After all that — a months-long lockout that sheared 16 games off the regular season, a frenetic 66-game campaign that often seemed ungoverned by reason, a wild and injury-plagued postseason that provided heartbreak and hysterics in equal measure, and two fantastic conference final series — we're left with the two teams that most folks picked to be in the Finals way back in December. The Oklahoma City Thunder and the Miami Heat. I guess some of those analysts (not this one, to be clear) do know what they're talking about after all.
And thank goodness, because boy, should this set of matchups be fun.
Three-time MVP LeBron James squaring off against three-time scoring champ Kevin Durant. Dwyane Wade, who won the 2006 NBA Finals MVP by making ceaseless hell-bent-for-leather drives to the rim, against Russell Westbrook, who's got more than a little bit of that in his game. Oklahoma City's prolific offense (the league's second-most efficient unit in the regular season, its best in the playoffs) matches up against Miami's lockdown defense (fourth-best in the regular season, tied for third in the playoffs).
Two young coaches, OKC's Scott Brooks and Miami's Erik Spoelstra, fresh off dispatching older, more decorated and respected counterparts, vying for the public legitimacy that comes with a championship ring. James Harden's beard against Chris Bosh's faces. Kendrick Perkins' permascowl against Ronny Turiaf's permasmile.
Any chance we can make this a best of 13?
If, at first blush, these two teams seem pretty evenly matched, it's because they are — or, at least, they've been pretty even when they've actually matched up over the past couple of seasons. Oklahoma City and Miami have played four times in the last two years, splitting the season series each time with each team taking two contests.
Over the course of four games, 17 total points separated the two teams, with OKC outscoring Miami on aggregate, 395-378. The two teams posted nearly identical marks from the floor (43.7 percent for OKC, 43.3 percent for Miami) and the foul line (OKC: 81.8 percent, Miami: 81.6 percent), and both made 28 3-pointers, though the Thunder were more accurate from deep (42.4 percent to Miami's 34.6 percent). Oklahoma City outrebounded Miami and notched more assists; the Heat blocked more shots, were whistled for fewer fouls, and attempted and made more free throws than the Thunder.

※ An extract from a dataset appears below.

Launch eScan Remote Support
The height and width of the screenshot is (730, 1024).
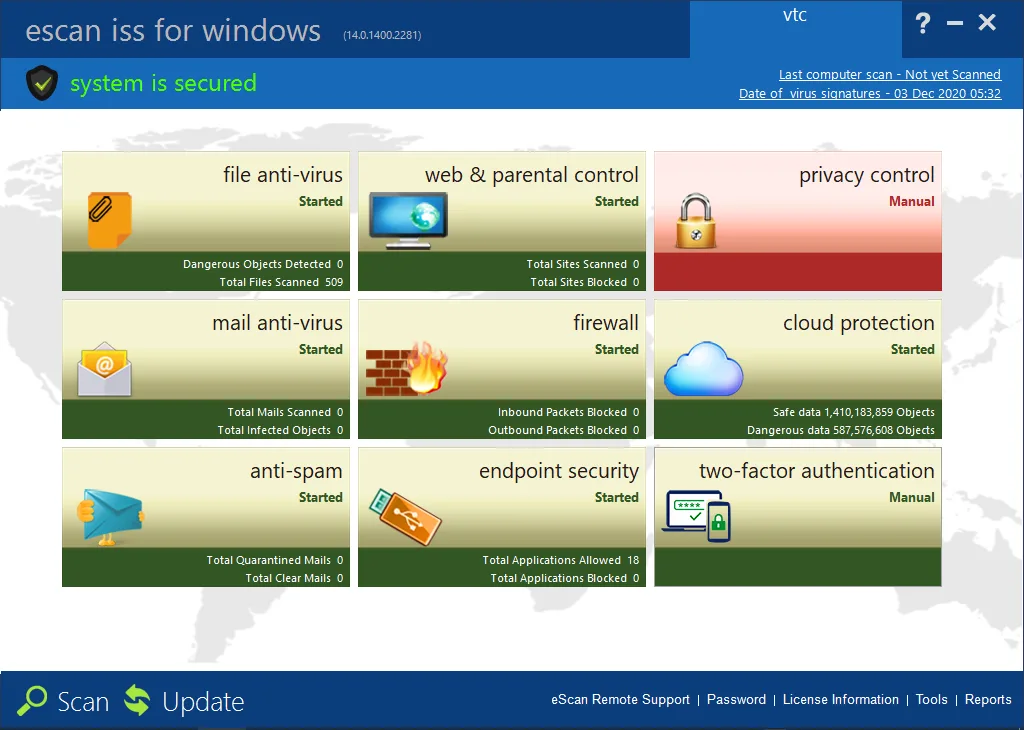620,700
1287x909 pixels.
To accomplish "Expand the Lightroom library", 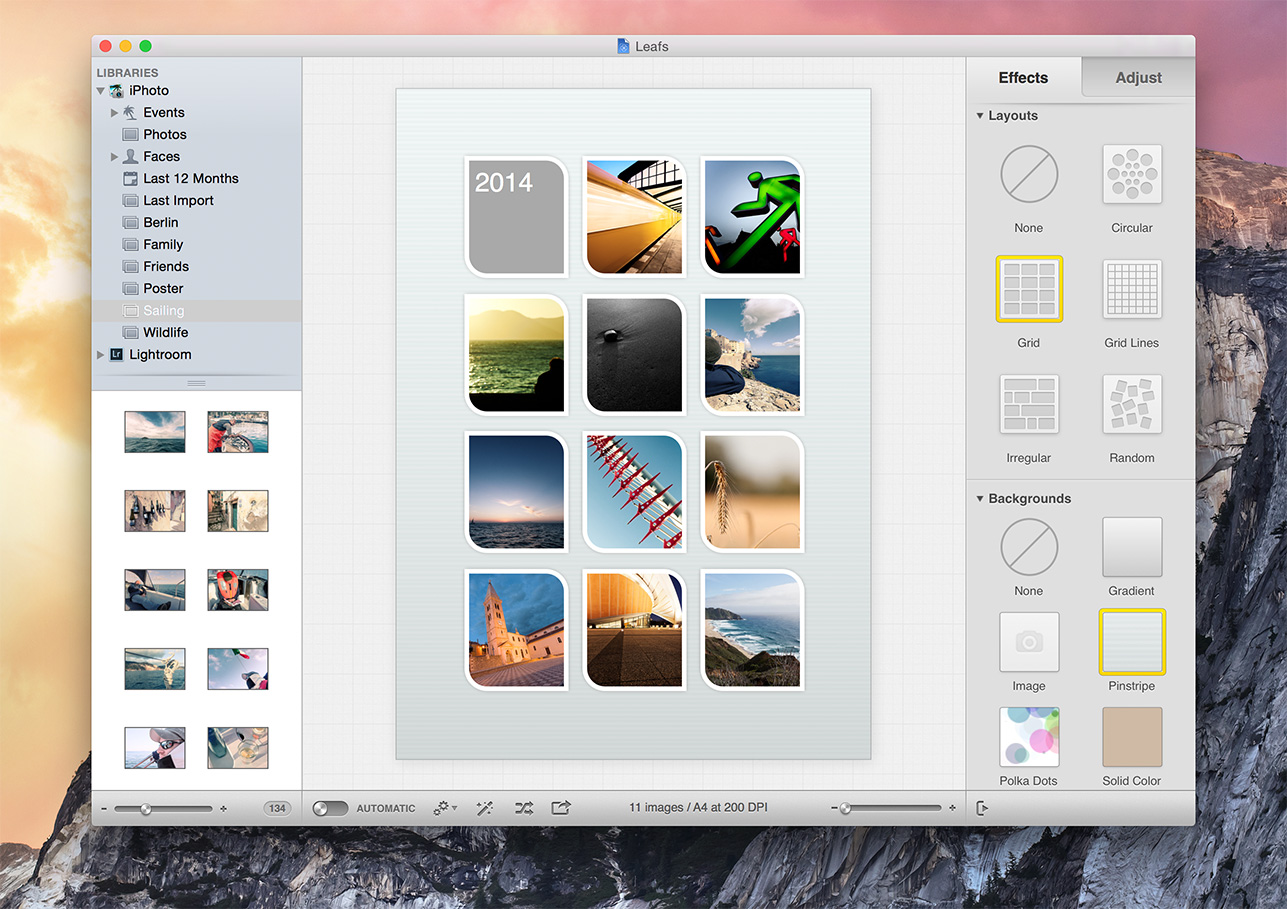I will 100,355.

In terms of style of play, OKC tends to favor a more up-tempo game than the Heat, playing at the league's sixth-fastest pace this season and ranking 13th a year ago, while Miami finished 16th and 20th, respectively. Yet the Heat fared better in the two fastest-paced games between the two clubs, scoring a 98-93 win in a 93-possession April 2012 game and earning a 108-103 win in a 94-possession January 2011 affair, while the Thunder won the slower contests, notching a 16-point blowout in late March in a game played just a tick above league-average speed and an 11-point win in a comparatively glacial mid-March 2011 matchup.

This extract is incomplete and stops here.